# TEXT SECTION
-- BEGIN --
You've seen proofs a million times, haven't you?
Well, here they are for the million + 1 time:
If $n = \sum\limits_{k=0}^m d_k 10^k$ where $d_k$ are the digits of $n$ then
1) $n = \sum\limits_{k=0}^m d_k (10^k - 1) + \sum\limits_{k=0}^m d_k$
$= \sum\limits_{k=0}^m d_k (10^k - 1) + S(n)$.
Now $10^k -1 = 9999....9$ and is divisible by $9$ so $\sum\limits_{k=0}^m d_k (10^k - 1)$ is divisible by $9$.
[Actually $(a^{k-1} + a^{k-2} + .... + a + 1)(a-1) = a^k - 1$ means $a-1$ always divides $a^k -1$ so $10-1=9$ always divides $10^k -1$; is a more sophisticated proof.]
So $9|n$ if and only if $9|S(n)$.
-- END --
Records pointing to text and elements
-- BEGIN --
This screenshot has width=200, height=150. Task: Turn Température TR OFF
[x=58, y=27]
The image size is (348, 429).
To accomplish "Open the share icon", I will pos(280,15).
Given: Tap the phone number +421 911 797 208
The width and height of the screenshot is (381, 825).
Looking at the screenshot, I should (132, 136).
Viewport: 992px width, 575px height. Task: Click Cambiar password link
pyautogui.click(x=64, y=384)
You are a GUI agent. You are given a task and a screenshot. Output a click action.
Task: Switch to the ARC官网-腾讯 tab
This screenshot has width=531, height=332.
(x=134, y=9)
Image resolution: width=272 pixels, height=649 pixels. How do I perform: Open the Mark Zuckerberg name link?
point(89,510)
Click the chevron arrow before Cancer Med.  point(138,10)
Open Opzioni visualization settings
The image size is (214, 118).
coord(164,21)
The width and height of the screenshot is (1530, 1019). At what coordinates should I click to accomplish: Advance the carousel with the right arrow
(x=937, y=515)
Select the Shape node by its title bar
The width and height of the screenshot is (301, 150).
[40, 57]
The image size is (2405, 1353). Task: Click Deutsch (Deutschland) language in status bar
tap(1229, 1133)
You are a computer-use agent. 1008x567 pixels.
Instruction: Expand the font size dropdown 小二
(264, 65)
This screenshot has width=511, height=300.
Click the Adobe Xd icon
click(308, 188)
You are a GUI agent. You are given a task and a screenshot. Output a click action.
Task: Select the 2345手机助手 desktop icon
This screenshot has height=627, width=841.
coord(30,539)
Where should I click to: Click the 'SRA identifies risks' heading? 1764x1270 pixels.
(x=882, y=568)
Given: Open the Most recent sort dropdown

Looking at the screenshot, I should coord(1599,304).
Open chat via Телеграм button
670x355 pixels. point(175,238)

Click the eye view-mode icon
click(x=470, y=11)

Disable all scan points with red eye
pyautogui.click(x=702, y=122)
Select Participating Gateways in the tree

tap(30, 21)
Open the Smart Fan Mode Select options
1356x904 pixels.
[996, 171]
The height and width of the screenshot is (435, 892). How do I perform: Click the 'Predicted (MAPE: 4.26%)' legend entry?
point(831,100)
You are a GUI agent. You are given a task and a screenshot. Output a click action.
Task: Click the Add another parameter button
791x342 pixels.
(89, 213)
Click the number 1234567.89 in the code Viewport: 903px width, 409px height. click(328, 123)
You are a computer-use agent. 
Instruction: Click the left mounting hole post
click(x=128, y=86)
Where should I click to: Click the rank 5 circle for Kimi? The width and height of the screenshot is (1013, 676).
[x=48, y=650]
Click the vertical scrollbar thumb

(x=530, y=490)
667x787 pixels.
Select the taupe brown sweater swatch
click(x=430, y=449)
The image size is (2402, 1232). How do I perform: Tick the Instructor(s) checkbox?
-- END --
# PROBLEM DETAILS
Output the proof of the divisibility rule for 9 word for word, in full.

# OUTPUT FOR THIS TASK
You've seen proofs a million times, haven't you?
Well, here they are for the million + 1 time:
If $n = \sum\limits_{k=0}^m d_k 10^k$ where $d_k$ are the digits of $n$ then
1) $n = \sum\limits_{k=0}^m d_k (10^k - 1) + \sum\limits_{k=0}^m d_k$
$= \sum\limits_{k=0}^m d_k (10^k - 1) + S(n)$.
Now $10^k -1 = 9999....9$ and is divisible by $9$ so $\sum\limits_{k=0}^m d_k (10^k - 1)$ is divisible by $9$.
[Actually $(a^{k-1} + a^{k-2} + .... + a + 1)(a-1) = a^k - 1$ means $a-1$ always divides $a^k -1$ so $10-1=9$ always divides $10^k -1$; is a more sophisticated proof.]
So $9|n$ if and only if $9|S(n)$.